What you return must match the listing below character for character, minus any pictures.

Record set: Begin

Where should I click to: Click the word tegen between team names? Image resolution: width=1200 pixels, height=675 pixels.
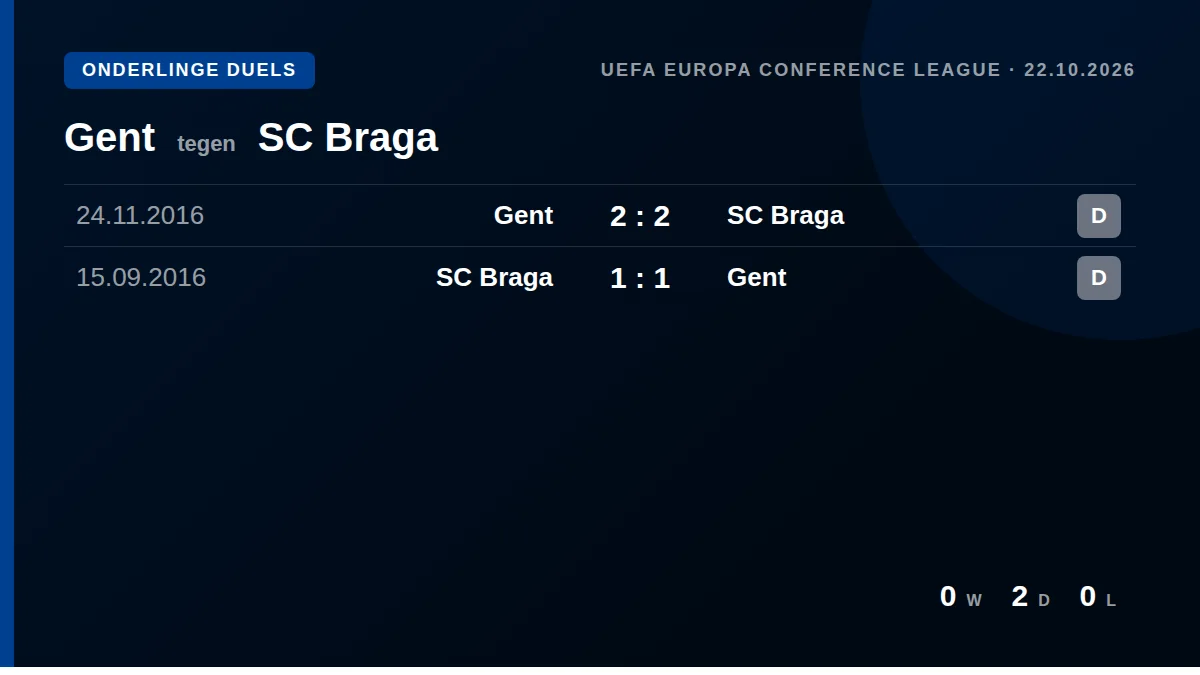[x=206, y=144]
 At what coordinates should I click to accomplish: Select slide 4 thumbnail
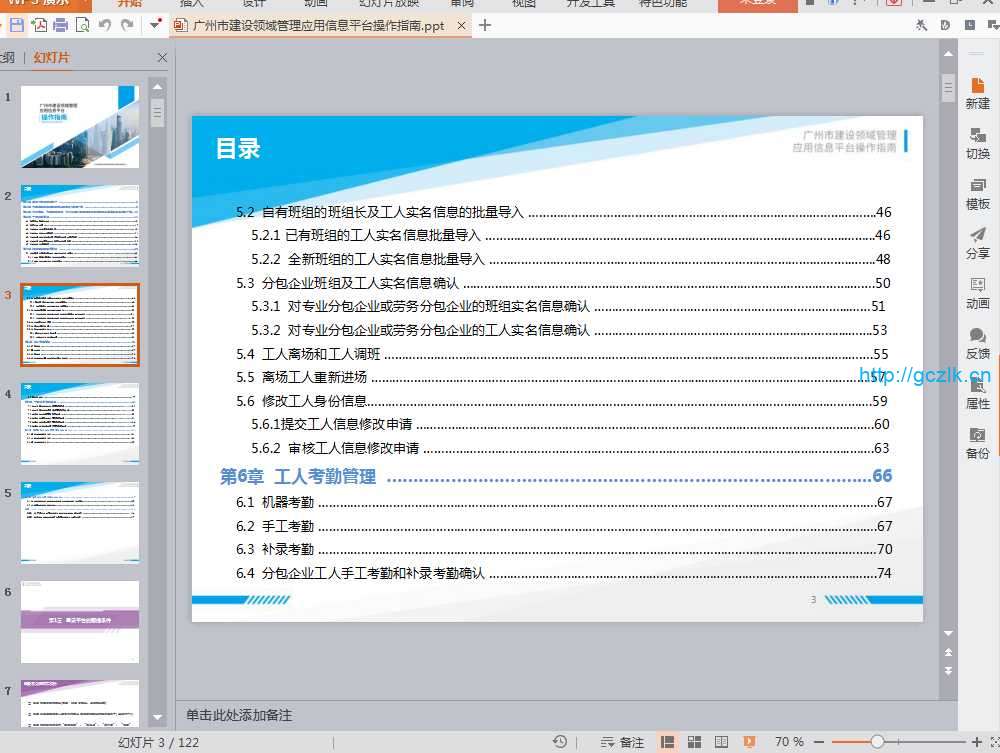coord(80,422)
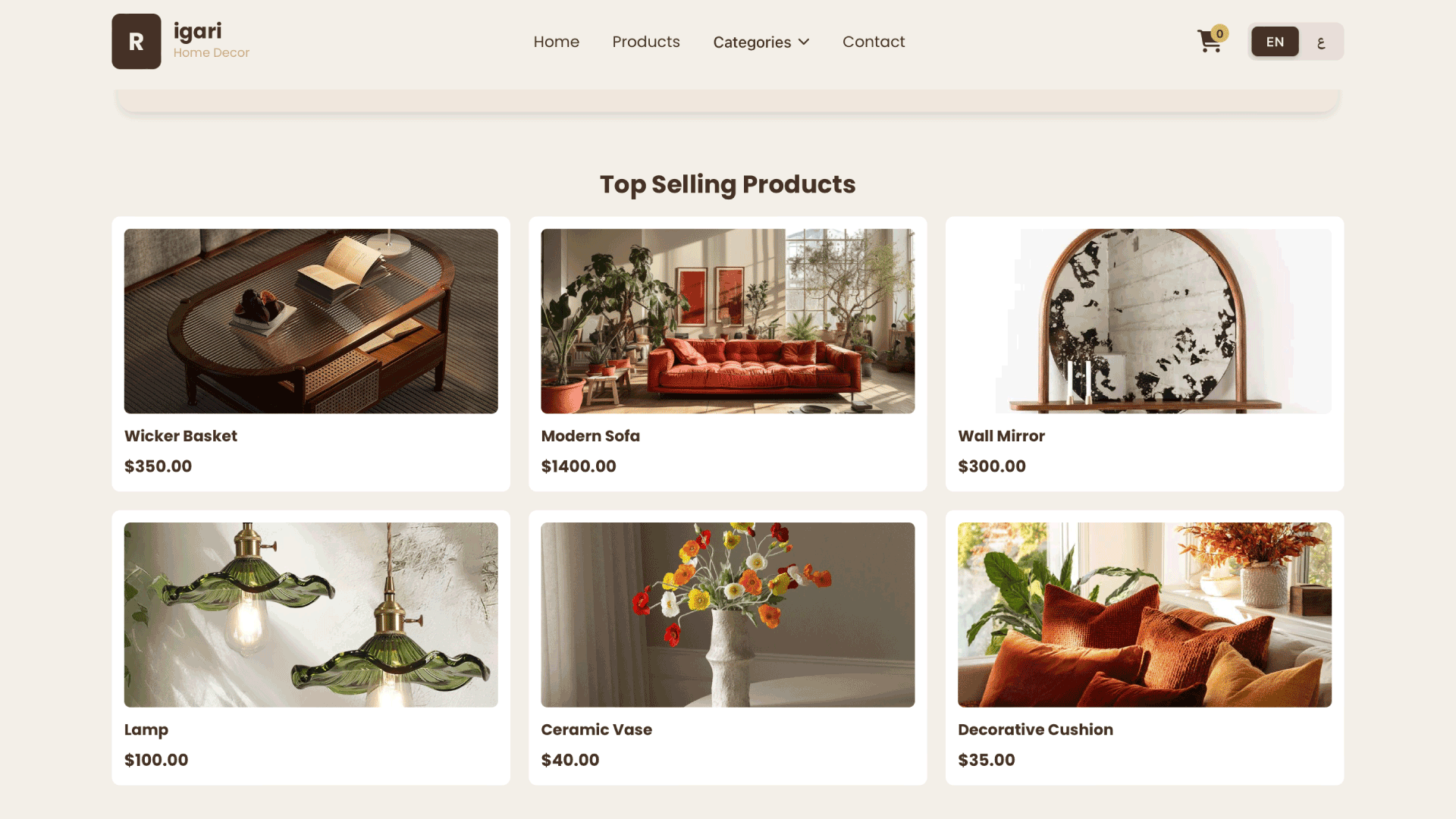Screen dimensions: 1456x819
Task: Open the Lamp product image
Action: 311,615
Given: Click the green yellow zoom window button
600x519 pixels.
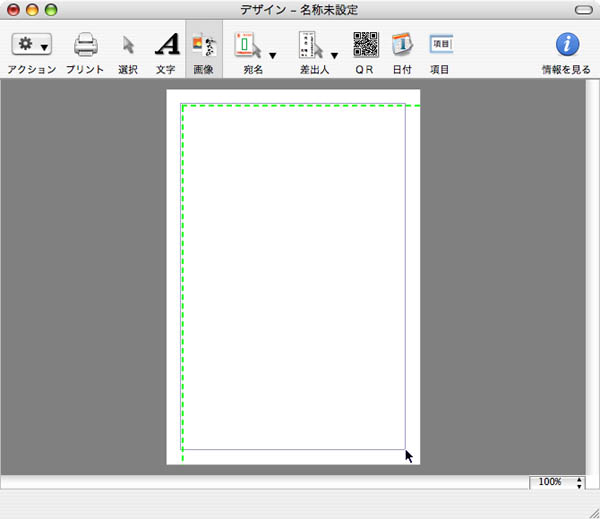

Record set: End

Answer to the exercise -
Where should I click to: Click the word tegen between team names? Image resolution: width=1200 pixels, height=675 pixels.
[x=206, y=144]
 At what coordinates should I click to accomplish: Select slide 4 thumbnail
coord(80,422)
Screen dimensions: 1456x819
Task: Open the Lamp product image
Action: 311,615
Given: Click the green yellow zoom window button
600x519 pixels.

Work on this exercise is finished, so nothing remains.